Scan the entries for lines with "price" and say how many there are, with nothing more.

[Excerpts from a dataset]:
--------------------------------

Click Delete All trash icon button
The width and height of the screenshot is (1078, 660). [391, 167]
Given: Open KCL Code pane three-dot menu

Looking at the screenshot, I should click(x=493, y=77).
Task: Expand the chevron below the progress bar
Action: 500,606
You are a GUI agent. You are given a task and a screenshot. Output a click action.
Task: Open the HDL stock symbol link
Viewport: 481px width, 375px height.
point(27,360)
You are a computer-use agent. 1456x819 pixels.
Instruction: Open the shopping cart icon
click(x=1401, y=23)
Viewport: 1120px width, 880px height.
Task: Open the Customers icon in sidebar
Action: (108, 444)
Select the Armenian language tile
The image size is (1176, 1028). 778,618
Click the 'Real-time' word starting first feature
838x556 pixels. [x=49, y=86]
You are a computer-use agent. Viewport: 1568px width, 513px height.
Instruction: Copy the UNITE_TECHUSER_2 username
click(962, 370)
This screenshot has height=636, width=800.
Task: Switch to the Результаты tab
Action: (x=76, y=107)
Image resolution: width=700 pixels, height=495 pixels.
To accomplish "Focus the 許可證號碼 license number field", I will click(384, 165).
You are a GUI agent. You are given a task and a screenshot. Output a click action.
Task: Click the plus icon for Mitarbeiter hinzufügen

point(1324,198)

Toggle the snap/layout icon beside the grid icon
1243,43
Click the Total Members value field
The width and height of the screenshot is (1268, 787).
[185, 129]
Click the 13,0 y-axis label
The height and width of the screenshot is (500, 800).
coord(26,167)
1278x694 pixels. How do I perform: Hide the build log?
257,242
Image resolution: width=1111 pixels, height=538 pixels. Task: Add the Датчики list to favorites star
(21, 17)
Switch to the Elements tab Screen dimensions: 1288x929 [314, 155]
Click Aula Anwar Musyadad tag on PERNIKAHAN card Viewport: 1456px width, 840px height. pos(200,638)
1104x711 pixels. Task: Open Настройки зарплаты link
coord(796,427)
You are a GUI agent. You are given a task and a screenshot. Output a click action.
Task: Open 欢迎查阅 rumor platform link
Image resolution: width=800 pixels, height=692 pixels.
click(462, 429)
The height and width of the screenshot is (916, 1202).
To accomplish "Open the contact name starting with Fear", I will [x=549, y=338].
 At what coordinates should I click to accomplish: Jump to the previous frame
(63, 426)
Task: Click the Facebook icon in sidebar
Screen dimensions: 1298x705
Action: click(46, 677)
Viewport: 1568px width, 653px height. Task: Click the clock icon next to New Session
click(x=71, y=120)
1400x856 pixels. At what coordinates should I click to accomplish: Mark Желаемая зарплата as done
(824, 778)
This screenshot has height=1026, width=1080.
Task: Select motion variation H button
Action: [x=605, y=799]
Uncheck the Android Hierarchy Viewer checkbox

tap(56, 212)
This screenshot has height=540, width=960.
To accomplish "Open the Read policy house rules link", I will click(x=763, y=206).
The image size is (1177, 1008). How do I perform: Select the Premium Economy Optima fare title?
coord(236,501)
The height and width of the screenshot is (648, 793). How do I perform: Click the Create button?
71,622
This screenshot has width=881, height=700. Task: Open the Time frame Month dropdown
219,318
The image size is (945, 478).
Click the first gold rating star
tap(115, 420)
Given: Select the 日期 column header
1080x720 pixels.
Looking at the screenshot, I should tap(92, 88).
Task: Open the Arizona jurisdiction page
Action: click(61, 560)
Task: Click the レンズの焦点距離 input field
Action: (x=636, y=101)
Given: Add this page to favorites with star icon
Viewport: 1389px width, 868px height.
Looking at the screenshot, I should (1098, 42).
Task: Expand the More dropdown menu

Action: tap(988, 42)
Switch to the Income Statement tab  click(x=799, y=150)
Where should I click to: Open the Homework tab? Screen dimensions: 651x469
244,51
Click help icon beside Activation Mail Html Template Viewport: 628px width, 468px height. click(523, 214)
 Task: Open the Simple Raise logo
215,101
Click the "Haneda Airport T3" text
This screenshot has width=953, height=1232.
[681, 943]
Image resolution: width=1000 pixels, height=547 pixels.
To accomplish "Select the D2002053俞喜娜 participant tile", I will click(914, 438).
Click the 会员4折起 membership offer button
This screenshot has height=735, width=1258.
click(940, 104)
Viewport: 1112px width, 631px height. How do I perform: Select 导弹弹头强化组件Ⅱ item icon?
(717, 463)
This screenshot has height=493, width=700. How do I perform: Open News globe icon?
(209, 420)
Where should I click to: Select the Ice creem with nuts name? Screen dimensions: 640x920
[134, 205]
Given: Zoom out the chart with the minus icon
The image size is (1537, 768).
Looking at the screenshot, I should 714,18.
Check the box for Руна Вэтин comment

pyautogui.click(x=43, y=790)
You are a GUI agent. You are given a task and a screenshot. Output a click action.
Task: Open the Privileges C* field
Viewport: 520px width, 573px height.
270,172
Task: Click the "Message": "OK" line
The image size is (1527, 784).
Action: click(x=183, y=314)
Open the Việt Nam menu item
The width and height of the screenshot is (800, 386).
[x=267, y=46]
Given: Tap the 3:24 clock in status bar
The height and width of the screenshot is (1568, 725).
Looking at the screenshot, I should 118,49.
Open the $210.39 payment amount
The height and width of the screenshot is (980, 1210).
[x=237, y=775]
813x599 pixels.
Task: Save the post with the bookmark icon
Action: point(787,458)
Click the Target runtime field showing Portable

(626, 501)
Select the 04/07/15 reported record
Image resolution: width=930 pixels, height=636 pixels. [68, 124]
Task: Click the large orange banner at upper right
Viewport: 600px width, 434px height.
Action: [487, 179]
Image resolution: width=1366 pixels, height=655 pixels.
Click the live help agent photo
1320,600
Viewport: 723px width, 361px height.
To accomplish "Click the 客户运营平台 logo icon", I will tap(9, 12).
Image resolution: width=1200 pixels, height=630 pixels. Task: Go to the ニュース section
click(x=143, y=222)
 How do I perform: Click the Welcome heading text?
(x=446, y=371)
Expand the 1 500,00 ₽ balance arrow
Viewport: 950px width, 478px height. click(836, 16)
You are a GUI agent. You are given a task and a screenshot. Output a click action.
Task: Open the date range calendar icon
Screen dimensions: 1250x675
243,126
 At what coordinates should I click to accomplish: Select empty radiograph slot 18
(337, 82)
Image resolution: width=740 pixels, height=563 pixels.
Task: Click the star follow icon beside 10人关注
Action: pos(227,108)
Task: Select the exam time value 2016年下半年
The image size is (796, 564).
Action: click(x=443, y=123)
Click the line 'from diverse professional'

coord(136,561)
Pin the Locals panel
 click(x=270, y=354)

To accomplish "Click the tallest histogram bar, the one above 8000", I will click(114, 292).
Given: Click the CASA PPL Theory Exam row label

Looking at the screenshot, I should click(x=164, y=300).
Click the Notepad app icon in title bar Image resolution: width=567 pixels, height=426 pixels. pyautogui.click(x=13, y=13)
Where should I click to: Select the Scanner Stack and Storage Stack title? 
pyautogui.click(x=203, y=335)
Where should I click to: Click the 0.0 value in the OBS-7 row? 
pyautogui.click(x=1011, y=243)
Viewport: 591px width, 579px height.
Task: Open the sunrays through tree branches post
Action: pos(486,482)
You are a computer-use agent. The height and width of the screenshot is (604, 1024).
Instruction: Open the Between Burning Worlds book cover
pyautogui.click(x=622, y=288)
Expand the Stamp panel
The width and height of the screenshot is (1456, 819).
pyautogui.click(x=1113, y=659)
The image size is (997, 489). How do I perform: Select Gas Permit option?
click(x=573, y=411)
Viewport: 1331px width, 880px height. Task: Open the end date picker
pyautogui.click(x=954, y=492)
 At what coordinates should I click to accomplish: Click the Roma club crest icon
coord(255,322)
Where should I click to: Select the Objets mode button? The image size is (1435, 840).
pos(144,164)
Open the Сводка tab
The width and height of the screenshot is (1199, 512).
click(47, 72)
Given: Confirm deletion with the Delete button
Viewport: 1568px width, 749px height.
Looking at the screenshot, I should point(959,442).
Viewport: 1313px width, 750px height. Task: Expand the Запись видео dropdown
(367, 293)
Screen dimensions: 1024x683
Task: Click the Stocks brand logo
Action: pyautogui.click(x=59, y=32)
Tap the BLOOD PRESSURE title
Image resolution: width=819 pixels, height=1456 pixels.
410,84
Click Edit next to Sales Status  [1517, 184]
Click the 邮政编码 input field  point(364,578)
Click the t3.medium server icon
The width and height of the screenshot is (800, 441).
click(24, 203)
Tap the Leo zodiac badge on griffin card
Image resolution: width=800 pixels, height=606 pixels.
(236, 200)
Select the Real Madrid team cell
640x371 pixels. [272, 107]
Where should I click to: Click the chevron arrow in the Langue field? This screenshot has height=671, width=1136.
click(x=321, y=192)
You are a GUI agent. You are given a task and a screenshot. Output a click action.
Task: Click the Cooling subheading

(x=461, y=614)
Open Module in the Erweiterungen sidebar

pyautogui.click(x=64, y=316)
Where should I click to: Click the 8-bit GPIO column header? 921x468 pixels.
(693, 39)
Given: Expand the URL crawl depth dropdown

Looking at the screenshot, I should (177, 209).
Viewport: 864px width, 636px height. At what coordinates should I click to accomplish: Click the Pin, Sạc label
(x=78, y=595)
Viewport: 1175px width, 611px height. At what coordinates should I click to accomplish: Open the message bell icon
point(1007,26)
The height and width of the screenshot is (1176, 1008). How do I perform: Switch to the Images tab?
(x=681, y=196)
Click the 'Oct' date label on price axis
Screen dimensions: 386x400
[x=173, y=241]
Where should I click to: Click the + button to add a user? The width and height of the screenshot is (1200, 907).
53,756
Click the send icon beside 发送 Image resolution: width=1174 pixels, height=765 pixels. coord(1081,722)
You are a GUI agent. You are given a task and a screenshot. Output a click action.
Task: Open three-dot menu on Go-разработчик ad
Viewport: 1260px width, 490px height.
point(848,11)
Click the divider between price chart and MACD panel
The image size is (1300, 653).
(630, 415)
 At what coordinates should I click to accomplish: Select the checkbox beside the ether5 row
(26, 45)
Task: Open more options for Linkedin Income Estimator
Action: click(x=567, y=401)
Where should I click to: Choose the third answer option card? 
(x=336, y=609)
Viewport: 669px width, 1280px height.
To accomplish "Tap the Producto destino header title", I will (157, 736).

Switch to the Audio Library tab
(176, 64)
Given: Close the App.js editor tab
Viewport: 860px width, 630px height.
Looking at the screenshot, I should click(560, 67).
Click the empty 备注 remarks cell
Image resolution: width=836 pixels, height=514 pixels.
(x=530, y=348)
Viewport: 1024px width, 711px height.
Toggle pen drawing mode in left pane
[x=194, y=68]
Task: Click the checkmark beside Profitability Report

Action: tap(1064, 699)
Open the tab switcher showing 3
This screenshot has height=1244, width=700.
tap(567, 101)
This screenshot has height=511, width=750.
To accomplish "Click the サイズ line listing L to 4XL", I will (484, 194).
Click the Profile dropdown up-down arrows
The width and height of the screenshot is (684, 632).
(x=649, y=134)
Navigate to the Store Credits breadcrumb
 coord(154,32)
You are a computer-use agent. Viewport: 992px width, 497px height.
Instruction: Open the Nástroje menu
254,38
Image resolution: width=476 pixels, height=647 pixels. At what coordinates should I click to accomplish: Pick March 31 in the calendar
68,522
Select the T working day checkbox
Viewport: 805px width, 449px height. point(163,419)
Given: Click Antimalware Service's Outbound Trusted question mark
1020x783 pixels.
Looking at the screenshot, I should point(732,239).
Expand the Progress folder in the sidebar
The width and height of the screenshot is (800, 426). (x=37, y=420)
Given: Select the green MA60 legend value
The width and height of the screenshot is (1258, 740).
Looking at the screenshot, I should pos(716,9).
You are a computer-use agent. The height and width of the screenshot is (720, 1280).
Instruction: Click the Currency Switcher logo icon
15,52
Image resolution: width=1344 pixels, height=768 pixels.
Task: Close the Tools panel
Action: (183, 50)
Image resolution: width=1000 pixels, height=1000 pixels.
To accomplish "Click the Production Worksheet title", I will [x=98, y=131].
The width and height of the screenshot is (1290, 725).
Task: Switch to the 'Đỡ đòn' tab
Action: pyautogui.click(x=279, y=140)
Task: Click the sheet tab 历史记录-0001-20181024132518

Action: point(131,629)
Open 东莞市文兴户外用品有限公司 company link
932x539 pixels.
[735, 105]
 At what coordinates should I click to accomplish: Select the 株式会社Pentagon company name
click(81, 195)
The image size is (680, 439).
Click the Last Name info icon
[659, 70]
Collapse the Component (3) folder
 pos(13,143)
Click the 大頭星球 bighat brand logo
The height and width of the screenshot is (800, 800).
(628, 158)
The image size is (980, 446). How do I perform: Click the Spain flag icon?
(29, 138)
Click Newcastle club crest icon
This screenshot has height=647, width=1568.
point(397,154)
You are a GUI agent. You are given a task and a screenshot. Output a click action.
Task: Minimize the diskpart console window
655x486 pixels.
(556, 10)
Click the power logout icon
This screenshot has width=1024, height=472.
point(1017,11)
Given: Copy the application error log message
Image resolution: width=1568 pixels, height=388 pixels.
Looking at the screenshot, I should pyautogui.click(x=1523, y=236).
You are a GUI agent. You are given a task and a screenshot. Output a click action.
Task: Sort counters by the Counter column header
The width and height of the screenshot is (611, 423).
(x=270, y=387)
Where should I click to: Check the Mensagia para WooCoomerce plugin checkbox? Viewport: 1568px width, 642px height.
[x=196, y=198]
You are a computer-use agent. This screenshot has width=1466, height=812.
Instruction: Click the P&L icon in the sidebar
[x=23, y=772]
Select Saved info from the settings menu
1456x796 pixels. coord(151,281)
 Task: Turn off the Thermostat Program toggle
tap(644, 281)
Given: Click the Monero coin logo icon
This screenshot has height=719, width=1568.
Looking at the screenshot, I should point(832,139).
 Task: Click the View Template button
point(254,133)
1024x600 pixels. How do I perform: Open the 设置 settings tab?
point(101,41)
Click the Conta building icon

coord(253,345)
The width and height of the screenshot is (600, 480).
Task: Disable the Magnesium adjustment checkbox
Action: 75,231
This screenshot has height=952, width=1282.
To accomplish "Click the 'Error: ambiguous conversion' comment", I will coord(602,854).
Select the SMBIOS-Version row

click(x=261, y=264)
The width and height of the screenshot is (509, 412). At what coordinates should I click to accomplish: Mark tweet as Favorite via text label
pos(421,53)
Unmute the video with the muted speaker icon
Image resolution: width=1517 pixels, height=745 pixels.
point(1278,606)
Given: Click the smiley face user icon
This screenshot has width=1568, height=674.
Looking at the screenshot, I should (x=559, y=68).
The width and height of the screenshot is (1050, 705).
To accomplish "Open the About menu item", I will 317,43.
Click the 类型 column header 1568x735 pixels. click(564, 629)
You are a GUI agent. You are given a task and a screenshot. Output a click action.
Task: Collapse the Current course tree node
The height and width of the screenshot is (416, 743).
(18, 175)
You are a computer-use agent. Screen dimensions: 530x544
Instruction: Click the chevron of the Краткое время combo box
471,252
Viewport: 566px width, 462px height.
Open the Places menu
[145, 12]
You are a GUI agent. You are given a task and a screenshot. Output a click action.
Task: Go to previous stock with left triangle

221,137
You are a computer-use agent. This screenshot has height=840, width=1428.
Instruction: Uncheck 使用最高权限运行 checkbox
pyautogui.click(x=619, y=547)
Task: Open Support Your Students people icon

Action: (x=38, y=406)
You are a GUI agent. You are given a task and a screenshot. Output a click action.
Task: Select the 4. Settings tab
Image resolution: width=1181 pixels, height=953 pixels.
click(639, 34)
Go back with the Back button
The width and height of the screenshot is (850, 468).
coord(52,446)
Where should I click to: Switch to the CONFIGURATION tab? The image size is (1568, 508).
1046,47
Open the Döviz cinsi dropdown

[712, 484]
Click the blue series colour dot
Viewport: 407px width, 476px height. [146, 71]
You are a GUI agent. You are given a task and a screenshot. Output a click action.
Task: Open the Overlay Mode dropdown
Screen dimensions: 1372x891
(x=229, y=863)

--------------------------------

[Answer space]: 2